WHAT IS NEEDED:
Skip every picture. Print each line from the one containing "1600x923 pixels. Task: Click" through the end of the records below, word for word.

** Opening INPUT FOR THIS TASK block **

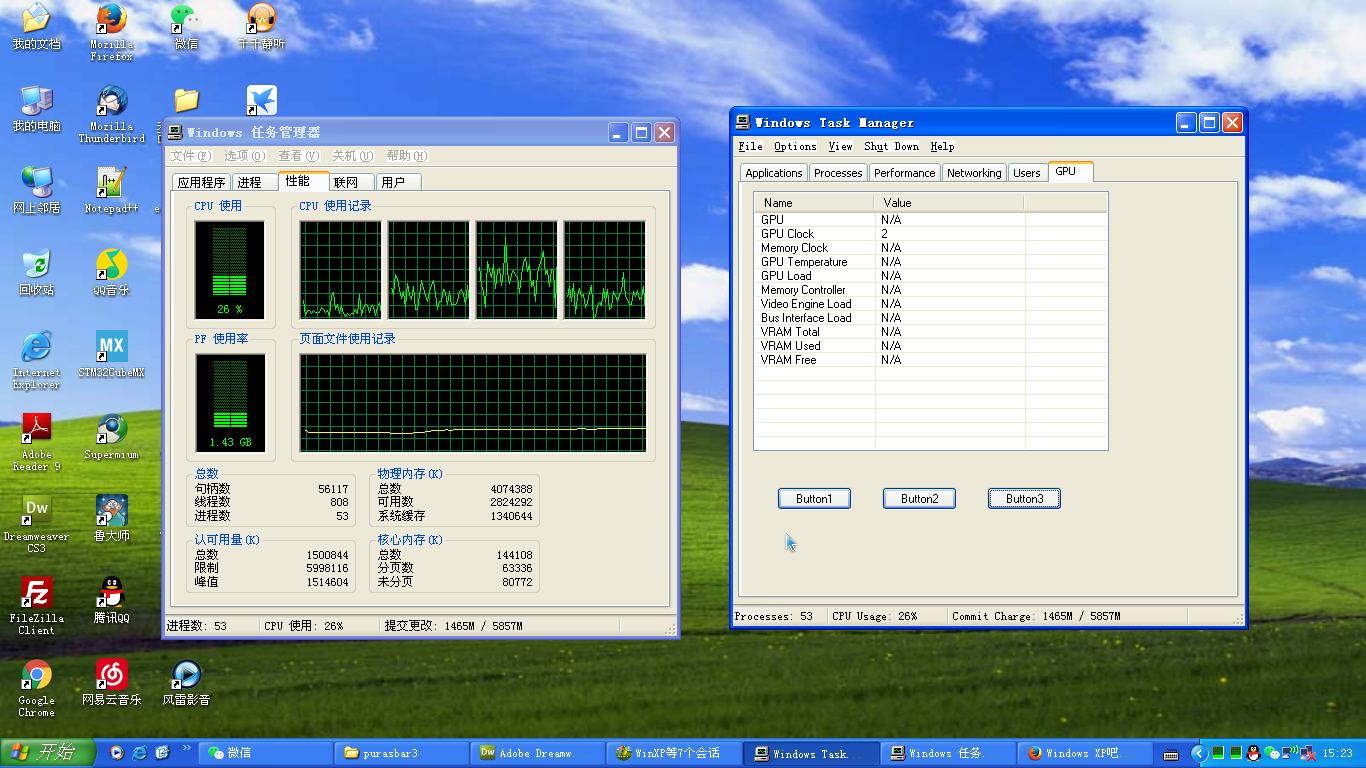Switch to the 进程 tab
The width and height of the screenshot is (1366, 768).
[x=250, y=182]
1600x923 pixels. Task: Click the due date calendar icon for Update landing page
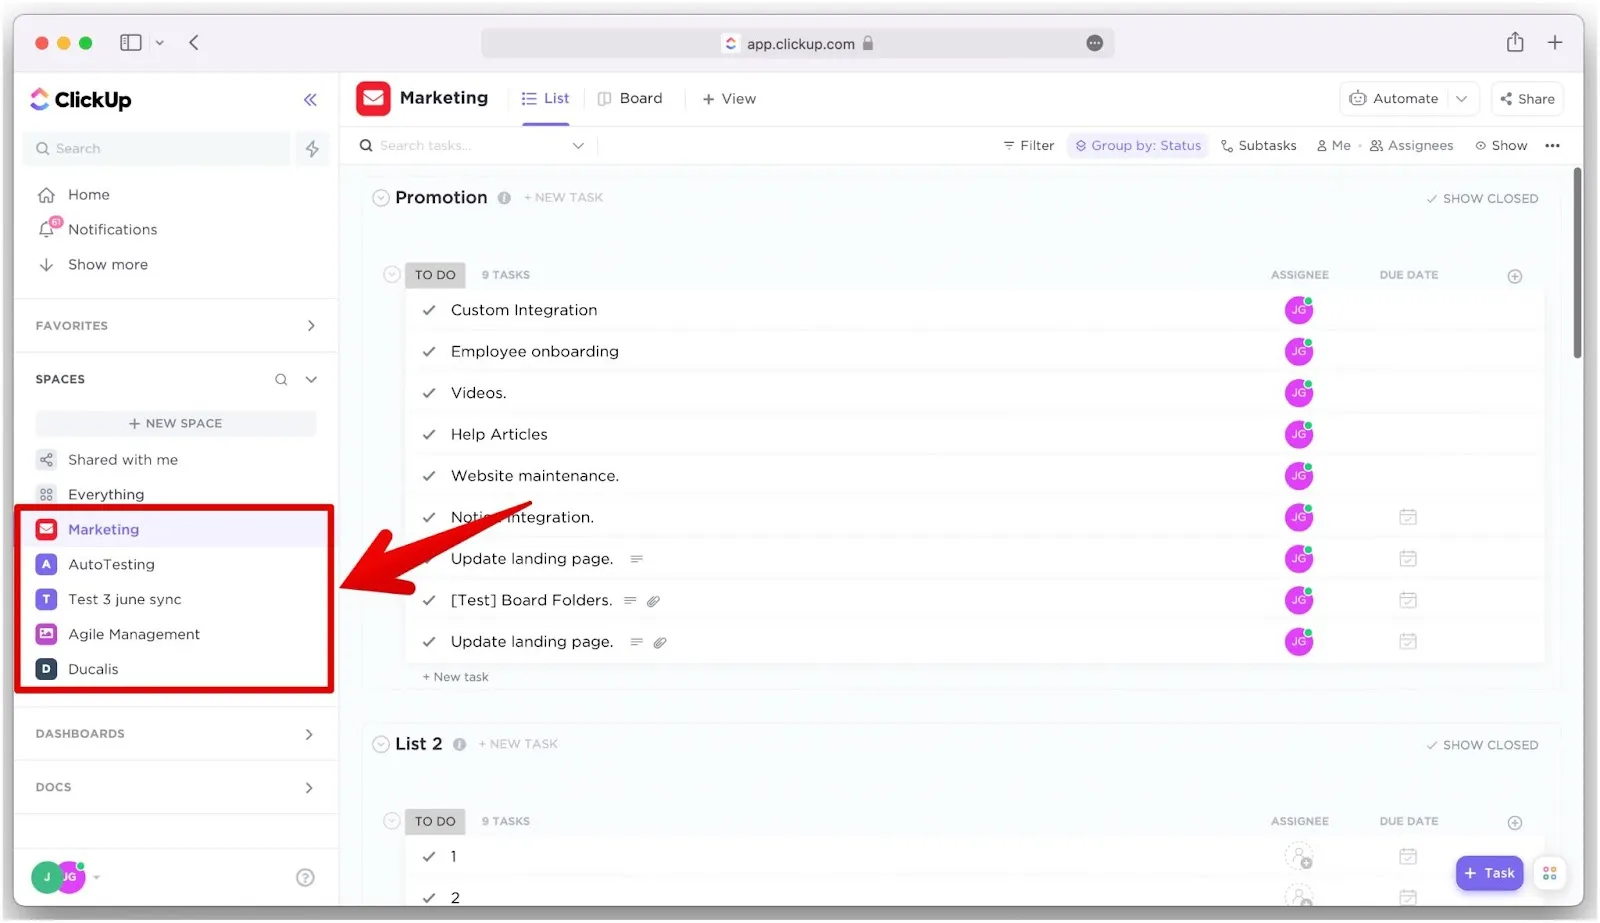(x=1407, y=559)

** Closing INPUT FOR THIS TASK block **

REPLY:
1600x923 pixels. Task: Click the due date calendar icon for Update landing page
(x=1407, y=559)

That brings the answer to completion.